EFFECTIVE USE OF LEGAL AND ASSET-TRACING REMEDIES FOR CORRUPTION
CIVIL LEGAL REMEDIES


JOSEPH R. PROFAIZER
WILMER, CUTLER & PICKERING


I. Overview of Legal Remedies for Corruption

A. Example based on an actual case of corruption by a foreign contractor

In 1990, Big Tex Energy Incorporated, which is doing limited business in Ruritania, learns of a potentially lucrative opportunity to enter into a joint venture with the government of Ruritania to explore and develop oil reserves. The joint venture is to be called Ruritanian Energy. To increase the likelihood of being awarded the contract, Big Tex hires Frantz Schwartz, an individual with close ties to the Ruritanian government. With the assistance of Schwartz, Big Tex sets up meetings with members of the Ruritanian government, including the Energy Minister.

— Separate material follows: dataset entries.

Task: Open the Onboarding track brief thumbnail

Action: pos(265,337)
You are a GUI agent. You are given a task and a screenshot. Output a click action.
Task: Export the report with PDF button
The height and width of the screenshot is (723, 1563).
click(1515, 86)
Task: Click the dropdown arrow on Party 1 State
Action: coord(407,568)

At those meetings, the president and vice-president of Big Tex bribe the Energy Minister and two other officials $5 million to award the joint venture to Big Tex. The money is wired to a Swiss bank account, and the new joint venture agreement is signed in 1991. The agreement contains a number of favourable terms for Big Tex, and provides for arbitration in New York in the event of a dispute. During the next four years, Big Tex makes a number of smaller payments to other government officials to ensure that the terms of the contract continue to be favourably interpreted. For example, under contracts signed pursuant to the joint venture agreement, New Ruritanian Energy must buy expensive oil development equipment from subsidiaries of Big Tex in the United States.

In 1995, New Ruritanian Energy discovers new oil reserves. In 1997, Big Tex sells its share of Ruritanian Energy at a substantial profit. Big Tex then moves all of its assets out of Ruritania and into Texas and New York.

B. Legal issues to be considered

Prior to determining what legal action, if any, it wants to pursue, the government (or any potential claimant) must consider certain key legal issues.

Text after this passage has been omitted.